Aim of the exercise:
Rewrite all of the data with every "radio button" changed to "option button" and nothing else altered. Leave the pictures out of your answer.

Supplied data:
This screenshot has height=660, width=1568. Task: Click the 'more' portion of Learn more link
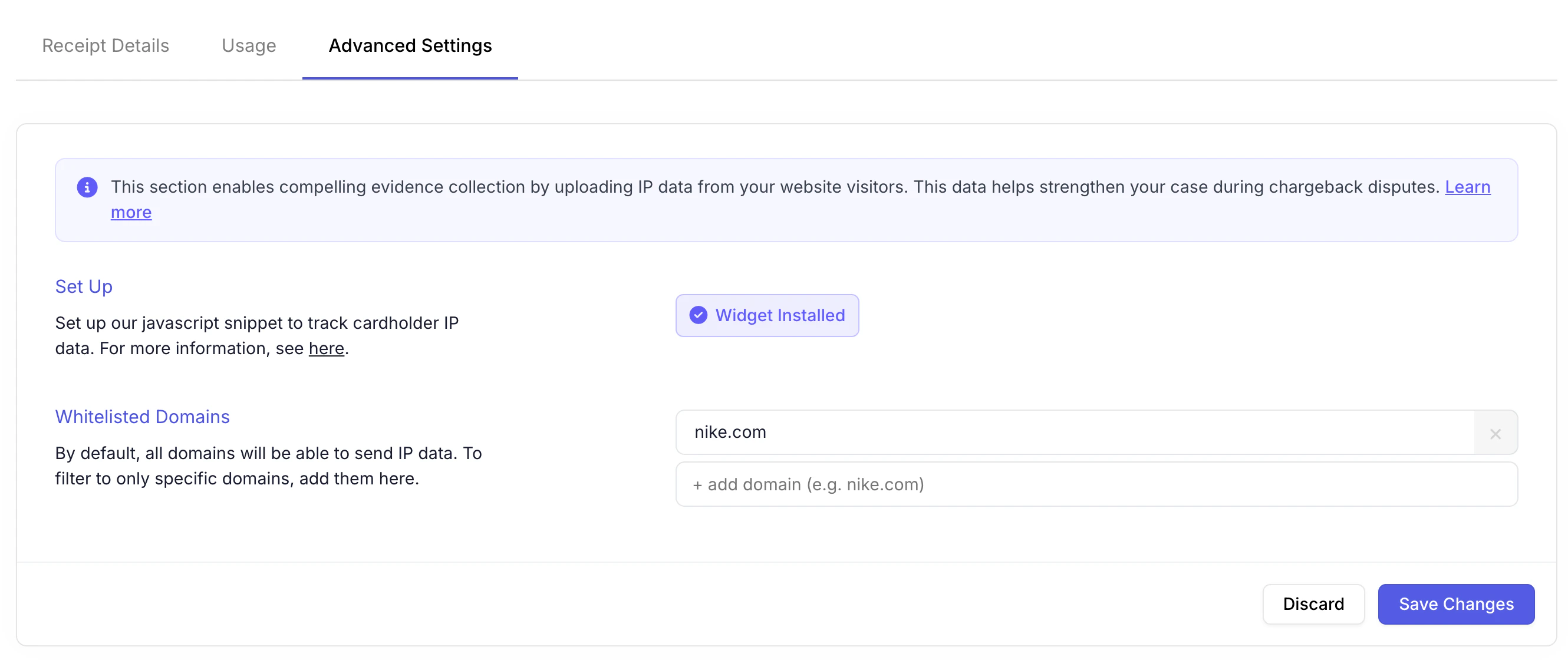point(131,212)
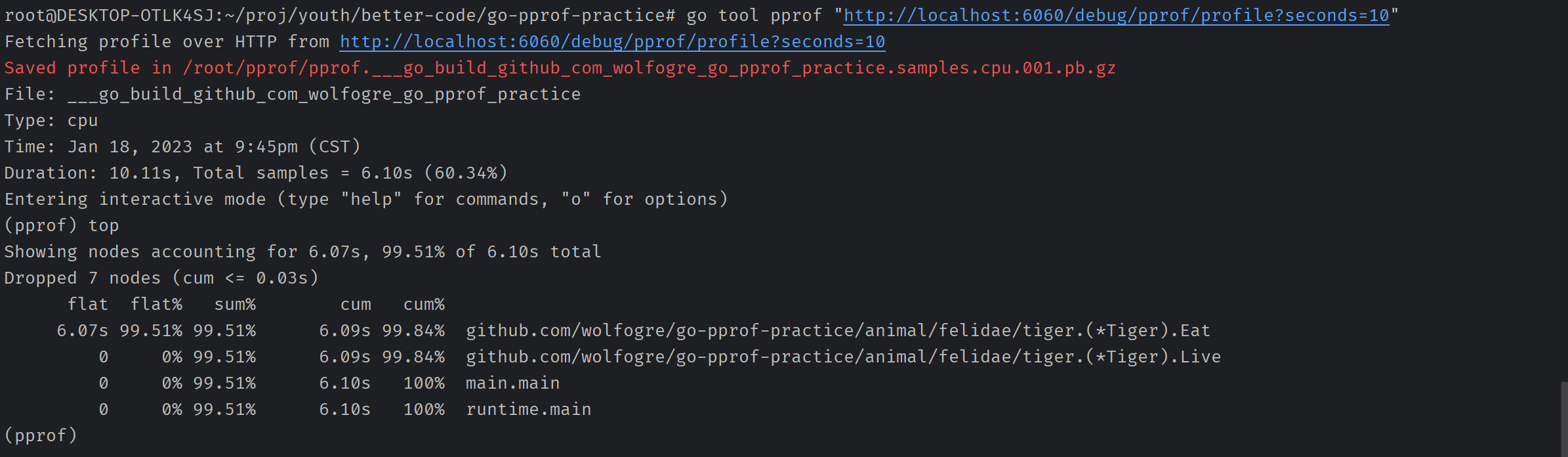This screenshot has width=1568, height=457.
Task: Click the (*Tiger).Eat function row
Action: pos(837,330)
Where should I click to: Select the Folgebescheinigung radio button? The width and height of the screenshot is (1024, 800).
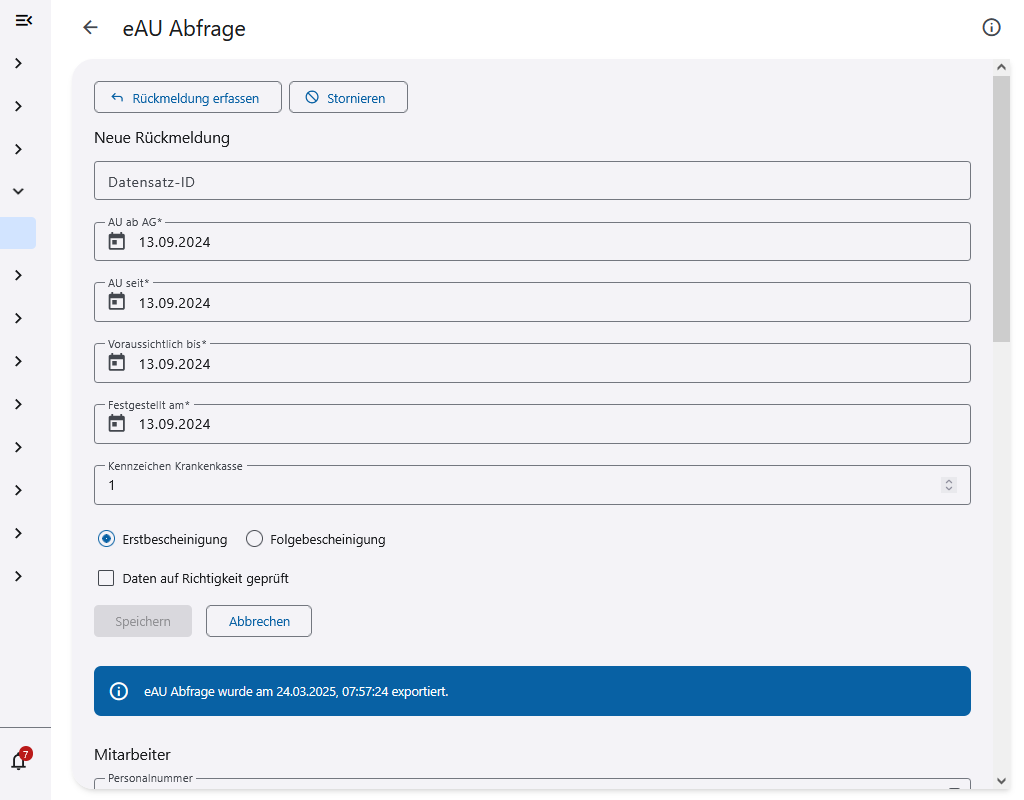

Correct answer:
This screenshot has height=660, width=1568. Task: Click the 'more' portion of Learn more link
point(131,212)
This screenshot has width=1568, height=457.
Task: Click the (*Tiger).Eat function row
Action: pos(837,330)
Where should I click to: Select the Folgebescheinigung option button? The width and height of the screenshot is (1024, 800).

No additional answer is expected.